[Input for this task]

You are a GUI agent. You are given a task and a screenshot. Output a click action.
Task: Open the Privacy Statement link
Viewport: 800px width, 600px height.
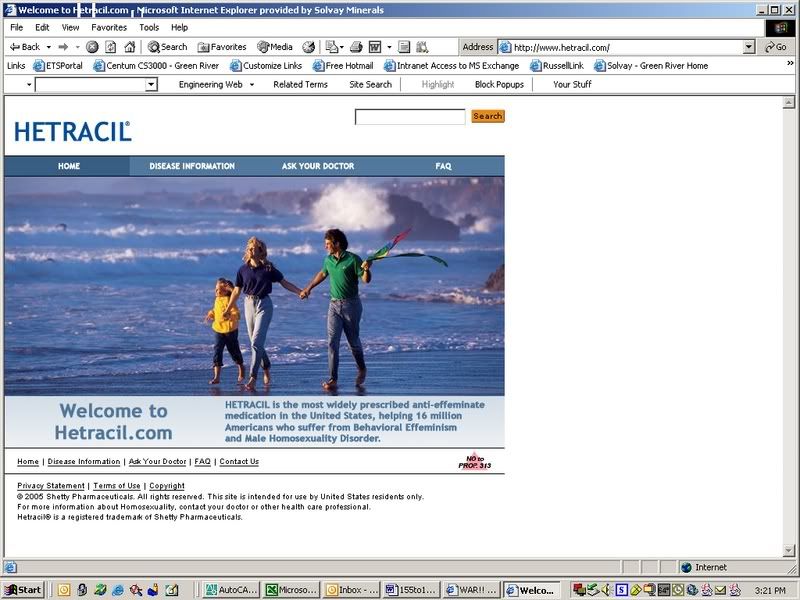[51, 486]
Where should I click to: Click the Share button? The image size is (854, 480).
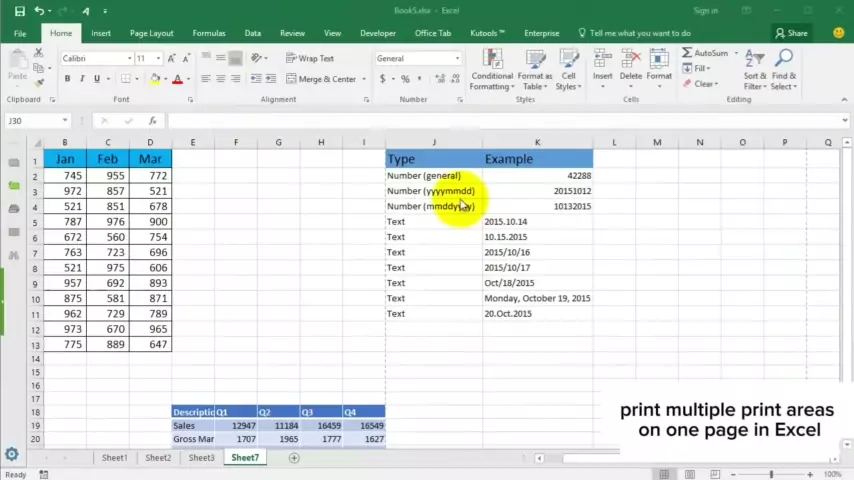(x=791, y=33)
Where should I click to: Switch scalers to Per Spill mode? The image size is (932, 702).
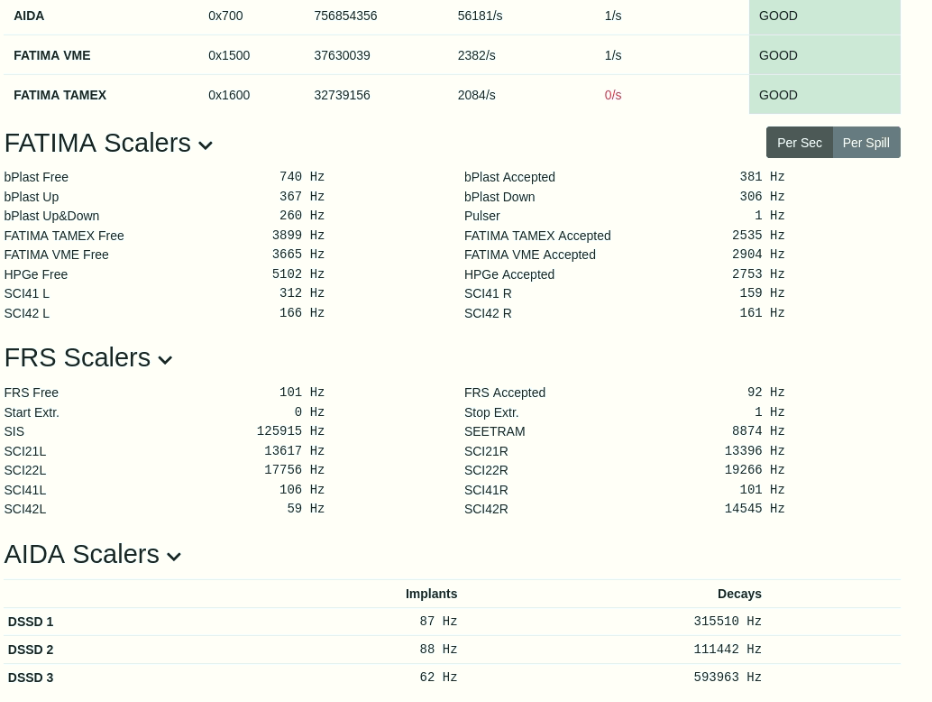click(866, 143)
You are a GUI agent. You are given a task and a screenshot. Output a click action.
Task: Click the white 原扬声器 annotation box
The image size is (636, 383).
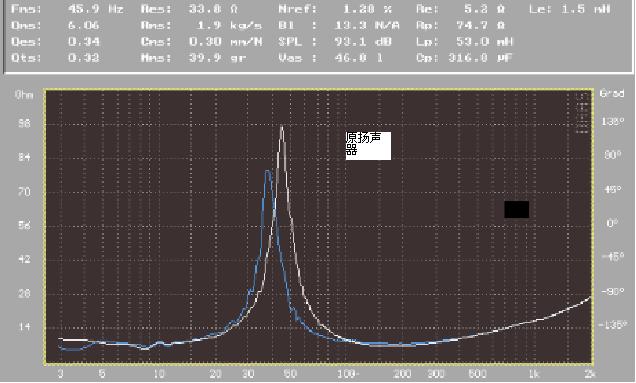point(368,146)
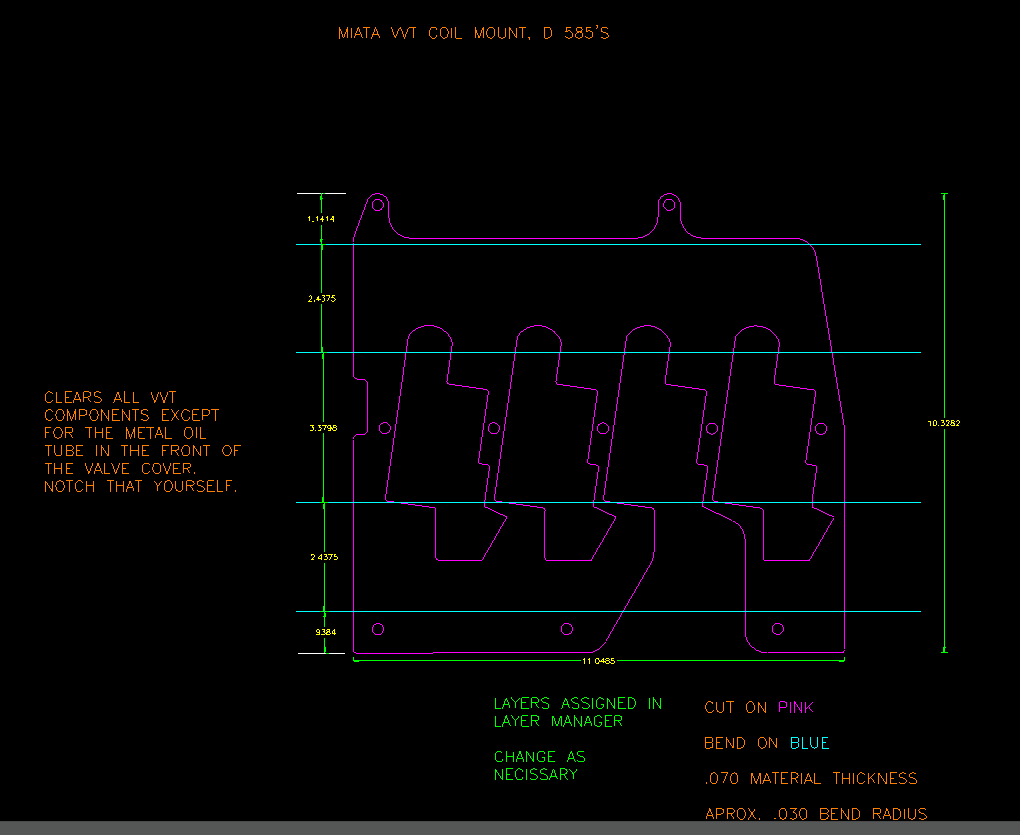This screenshot has width=1020, height=835.
Task: Select the 11.0485 overall width dimension
Action: click(x=598, y=661)
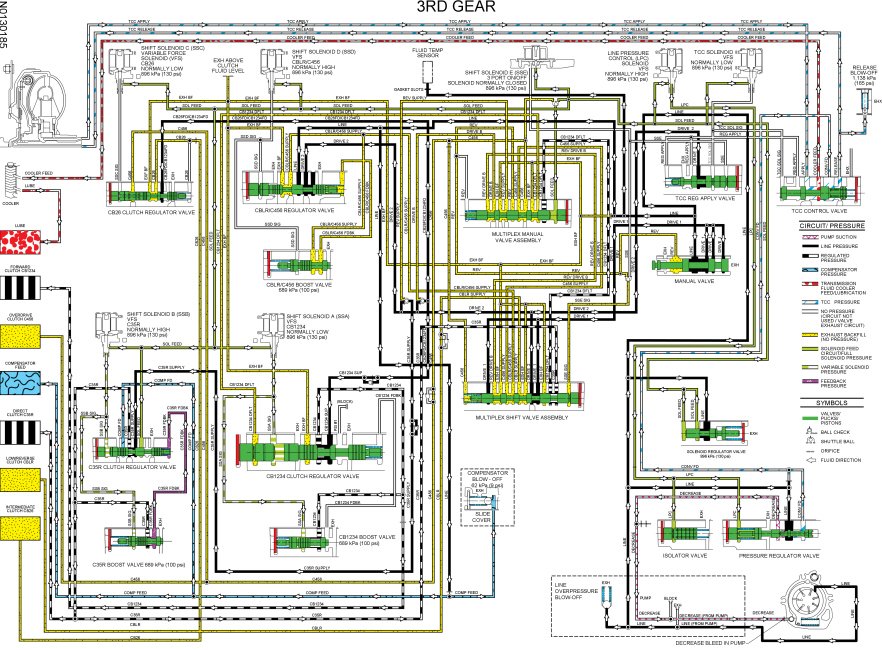Click the cooler coil symbol
Viewport: 882px width, 650px height.
point(12,186)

[/Input for this task]

▶ **What is needed**
Repeat, word for word, each of the records, omitting any image they hold.

▶ **Your response**
You are a GUI agent. You are given a task and a screenshot. Output a click action.
Task: Open the Privacy Statement link
Viewport: 800px width, 600px height.
[51, 486]
Where should I click to: Click the Share button? The image size is (854, 480).
(x=791, y=33)
Where should I click to: Switch scalers to Per Spill mode? The image size is (932, 702).
click(866, 143)
You are a GUI agent. You are given a task and a screenshot. Output a click action.
Task: Click the white 原扬声器 annotation box
The image size is (636, 383).
point(368,146)
This screenshot has width=1020, height=835.
Task: Select the 11.0485 overall width dimension
Action: click(x=598, y=661)
Click the cooler coil symbol
Viewport: 882px width, 650px height.
point(12,186)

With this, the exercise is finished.